#### Çalışılacak Problem
Kafka'nın Milena'ya yazdığı mektuplarla ilgili metindeki şu cümleyi lütfen İngilizceye çevirin: "Bu şekilde saçmalıyorum, çünkü seninleyken her şeye rağmen çok iyi hissediyorum."

#### Verilen Metin
Ama işte Kafka’nın sevgisi engel tanımıyor ve buna rağmen Milena’nın gönderdiği resimle dünyanın en mutlu seveni olabiliyor. “Görevli mektubunu getirdi ve hemen merdivenlerde açtım –aman Tanrım içinde bir resim, asla yok olmayacak, bu mektubu yılın, tüm zamanların en iyi mektubu yapacak, harikulade, tamamıyla olağanüstü hissettiren bir şey.”

“Kalbimde içerisinde sen varken her şeye katlanabilirim, mektupsuz geçen günlerin korkunç olduğunu yazdıysam bile bu gerçek değil, sadece çok zordu.”

“Bugün gelen iki mektup gibi kısa, neşeli ve hazırlıksız, aniden yazılan mektuplar sanki (sanki, sanki, sanki) bir orman, yakalarının ucunda rüzgar, Viyana’dan bir manzara gibi. Seninle olmak ne güzel Milena…”



“Dünya tarihi boyunca benden daha iyi durumda olan bir imparator var mı? Odama giriyorum ve beni bekleyen üç tane mektupla karşılaşıyorum ve onları açmak, arkama yaslanmak ve böylesine şanslı, mutlu olduğuma inanmak dışında hiçbir şey yapmam gerekmiyor.”

“Benim mektuplarımın seni üzdüğünü söylemekte haksız mıyım? Ama haklı olmak neye yarar? Eğer senden mektup alırsam haklıyım ve her şeyim var, eğer almıyorsam ne hakkım ne hiçbir şeyim, hayatım bile yok demektir.”

“Bu şekilde saçmalıyorum, çünkü seninleyken her şeye rağmen çok iyi hissediyorum.”
“Bugün gelen sevgi dolu, neşeli, uğurlu mektup, nasıl olursa olsun tam bir kurtarıcı. Milena kurtarıcılar arasında.”

“Mektupların böyle gözlerimi görmez hale getirmesi çok ilginç Milena…”

#### Veri Kümesinden Kesit
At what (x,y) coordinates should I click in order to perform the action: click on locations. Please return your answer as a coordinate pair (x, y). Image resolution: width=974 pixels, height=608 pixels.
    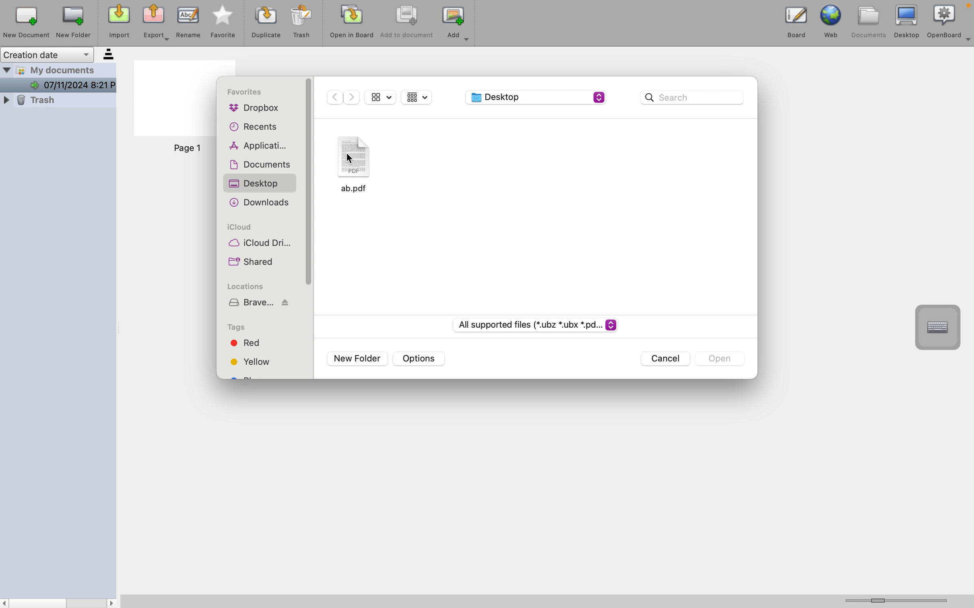
    Looking at the image, I should click on (244, 286).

#### Alıştırma Sonucu
I talk nonsense like this because, when I am with you, I feel very good in spite of everything.